Top of PROVIDED INFORMATION

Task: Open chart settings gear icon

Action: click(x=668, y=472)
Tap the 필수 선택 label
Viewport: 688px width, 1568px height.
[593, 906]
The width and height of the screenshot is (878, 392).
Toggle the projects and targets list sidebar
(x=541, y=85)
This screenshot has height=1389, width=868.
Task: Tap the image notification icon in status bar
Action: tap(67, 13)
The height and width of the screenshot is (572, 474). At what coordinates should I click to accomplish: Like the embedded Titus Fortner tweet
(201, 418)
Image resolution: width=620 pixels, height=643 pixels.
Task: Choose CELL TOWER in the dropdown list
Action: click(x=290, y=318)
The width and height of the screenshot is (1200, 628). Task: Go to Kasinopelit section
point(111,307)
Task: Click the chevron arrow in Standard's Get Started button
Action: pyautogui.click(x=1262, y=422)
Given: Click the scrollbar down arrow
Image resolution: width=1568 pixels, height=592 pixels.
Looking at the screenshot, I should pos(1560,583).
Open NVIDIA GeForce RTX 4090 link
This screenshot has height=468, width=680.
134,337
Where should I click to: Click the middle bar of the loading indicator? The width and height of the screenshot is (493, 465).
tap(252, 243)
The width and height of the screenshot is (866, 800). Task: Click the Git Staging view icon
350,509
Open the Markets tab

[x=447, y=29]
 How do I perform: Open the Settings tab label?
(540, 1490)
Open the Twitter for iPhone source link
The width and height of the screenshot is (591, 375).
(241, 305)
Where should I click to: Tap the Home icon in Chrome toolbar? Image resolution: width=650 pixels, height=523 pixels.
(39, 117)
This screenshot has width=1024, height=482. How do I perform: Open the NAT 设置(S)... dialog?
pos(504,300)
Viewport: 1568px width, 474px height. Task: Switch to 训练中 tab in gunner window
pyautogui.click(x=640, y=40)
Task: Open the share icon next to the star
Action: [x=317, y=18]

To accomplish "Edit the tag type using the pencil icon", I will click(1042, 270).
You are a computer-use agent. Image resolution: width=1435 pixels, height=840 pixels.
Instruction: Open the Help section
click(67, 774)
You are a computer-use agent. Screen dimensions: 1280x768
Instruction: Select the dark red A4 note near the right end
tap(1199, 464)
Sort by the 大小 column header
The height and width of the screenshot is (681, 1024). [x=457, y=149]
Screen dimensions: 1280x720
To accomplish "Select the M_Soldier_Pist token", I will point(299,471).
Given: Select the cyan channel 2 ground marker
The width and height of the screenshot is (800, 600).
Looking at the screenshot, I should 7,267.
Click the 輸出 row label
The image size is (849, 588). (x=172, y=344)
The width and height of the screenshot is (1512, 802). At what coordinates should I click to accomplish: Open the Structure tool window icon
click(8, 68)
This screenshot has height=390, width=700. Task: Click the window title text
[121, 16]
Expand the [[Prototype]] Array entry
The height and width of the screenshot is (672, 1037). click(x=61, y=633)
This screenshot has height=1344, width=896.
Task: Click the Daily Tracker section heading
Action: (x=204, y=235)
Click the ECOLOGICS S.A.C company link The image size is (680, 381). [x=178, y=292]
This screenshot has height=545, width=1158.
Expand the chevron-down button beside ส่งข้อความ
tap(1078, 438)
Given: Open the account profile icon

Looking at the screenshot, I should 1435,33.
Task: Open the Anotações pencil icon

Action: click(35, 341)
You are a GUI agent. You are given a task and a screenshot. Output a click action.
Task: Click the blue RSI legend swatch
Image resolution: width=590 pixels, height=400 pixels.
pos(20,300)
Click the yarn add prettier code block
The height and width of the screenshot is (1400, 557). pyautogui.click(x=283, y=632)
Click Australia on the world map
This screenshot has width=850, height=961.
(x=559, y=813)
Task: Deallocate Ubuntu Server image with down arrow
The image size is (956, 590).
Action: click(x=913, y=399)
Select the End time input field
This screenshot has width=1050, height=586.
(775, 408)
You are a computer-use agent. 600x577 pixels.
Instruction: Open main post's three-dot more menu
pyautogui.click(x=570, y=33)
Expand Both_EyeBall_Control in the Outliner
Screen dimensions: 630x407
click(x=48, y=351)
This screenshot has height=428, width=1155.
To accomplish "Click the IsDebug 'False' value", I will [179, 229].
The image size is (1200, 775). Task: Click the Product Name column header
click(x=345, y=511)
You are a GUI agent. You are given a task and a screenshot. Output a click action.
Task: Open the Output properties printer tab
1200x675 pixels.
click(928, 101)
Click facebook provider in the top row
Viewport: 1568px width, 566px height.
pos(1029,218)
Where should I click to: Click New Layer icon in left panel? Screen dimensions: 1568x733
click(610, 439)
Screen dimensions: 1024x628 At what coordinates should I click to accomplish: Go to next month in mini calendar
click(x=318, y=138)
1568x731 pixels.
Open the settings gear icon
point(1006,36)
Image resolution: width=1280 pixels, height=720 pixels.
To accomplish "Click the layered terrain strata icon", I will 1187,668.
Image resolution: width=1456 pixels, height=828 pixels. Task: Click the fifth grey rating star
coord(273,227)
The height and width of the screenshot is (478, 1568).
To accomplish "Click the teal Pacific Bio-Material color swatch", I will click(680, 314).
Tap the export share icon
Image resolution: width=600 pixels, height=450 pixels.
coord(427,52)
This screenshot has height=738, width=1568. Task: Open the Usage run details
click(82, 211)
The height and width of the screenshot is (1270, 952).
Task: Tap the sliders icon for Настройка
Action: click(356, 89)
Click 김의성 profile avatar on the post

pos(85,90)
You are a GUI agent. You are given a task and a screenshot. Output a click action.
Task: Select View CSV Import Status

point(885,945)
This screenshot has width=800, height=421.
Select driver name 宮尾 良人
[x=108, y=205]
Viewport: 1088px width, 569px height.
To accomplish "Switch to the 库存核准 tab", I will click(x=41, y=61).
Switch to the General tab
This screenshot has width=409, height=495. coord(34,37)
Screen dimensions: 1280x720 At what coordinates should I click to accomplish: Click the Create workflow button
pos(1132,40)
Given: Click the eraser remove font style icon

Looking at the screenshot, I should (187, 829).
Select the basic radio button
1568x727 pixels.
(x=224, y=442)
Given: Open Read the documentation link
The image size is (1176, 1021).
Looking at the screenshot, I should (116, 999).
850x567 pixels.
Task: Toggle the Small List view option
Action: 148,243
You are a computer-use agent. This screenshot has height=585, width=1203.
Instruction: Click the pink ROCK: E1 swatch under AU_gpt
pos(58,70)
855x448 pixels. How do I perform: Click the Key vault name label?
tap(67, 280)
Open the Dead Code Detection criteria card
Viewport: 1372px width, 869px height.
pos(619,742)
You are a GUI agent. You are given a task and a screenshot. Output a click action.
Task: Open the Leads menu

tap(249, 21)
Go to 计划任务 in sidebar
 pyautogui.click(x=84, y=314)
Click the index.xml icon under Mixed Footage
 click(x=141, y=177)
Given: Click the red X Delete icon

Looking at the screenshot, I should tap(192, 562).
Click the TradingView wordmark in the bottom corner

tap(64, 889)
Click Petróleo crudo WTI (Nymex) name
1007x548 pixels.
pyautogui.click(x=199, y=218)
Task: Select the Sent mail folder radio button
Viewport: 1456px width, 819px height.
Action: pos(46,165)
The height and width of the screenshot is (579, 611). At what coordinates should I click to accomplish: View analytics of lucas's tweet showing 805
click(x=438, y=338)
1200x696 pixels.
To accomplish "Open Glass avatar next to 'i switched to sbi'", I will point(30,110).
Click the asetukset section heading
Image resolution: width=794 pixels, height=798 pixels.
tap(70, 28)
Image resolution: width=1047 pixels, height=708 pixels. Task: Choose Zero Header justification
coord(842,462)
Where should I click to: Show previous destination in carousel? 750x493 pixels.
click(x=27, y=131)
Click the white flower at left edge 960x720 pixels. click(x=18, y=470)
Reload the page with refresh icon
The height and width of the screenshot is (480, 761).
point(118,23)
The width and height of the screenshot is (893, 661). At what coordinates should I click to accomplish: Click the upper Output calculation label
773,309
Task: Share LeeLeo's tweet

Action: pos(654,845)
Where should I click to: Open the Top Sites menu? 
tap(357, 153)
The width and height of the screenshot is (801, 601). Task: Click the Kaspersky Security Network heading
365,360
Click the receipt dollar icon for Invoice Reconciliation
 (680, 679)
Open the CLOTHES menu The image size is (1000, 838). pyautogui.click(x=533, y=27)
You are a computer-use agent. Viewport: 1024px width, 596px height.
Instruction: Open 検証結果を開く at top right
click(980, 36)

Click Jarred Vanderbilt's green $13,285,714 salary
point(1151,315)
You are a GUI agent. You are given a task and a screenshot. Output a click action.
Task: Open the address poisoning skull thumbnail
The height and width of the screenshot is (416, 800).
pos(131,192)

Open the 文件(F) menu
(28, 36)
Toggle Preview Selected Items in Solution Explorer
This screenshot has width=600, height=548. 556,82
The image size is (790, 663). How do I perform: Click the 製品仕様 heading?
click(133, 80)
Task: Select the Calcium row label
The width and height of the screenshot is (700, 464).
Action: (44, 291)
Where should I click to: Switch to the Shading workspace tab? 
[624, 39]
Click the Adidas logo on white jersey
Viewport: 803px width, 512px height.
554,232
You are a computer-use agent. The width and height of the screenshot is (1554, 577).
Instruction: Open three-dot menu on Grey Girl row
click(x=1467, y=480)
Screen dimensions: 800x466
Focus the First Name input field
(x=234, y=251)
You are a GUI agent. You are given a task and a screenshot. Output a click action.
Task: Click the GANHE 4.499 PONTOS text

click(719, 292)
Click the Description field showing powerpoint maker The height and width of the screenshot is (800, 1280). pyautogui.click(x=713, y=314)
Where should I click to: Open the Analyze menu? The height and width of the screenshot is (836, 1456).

Bottom of PROVIDED INFORMATION

EXERCISE PROMPT: Each line of the listing that contains the word "computer" must be copied.

EXERCISE RESULT:
You are a computer-use agent. Image resolution: width=1435 pixels, height=840 pixels.
You are a computer-use agent. Screen dimensions: 1280x768
You are a computer-use agent. 600x577 pixels.
You are a computer-use agent. This screenshot has height=585, width=1203.
You are a computer-use agent. Viewport: 1024px width, 596px height.
You are a computer-use agent. The width and height of the screenshot is (1554, 577).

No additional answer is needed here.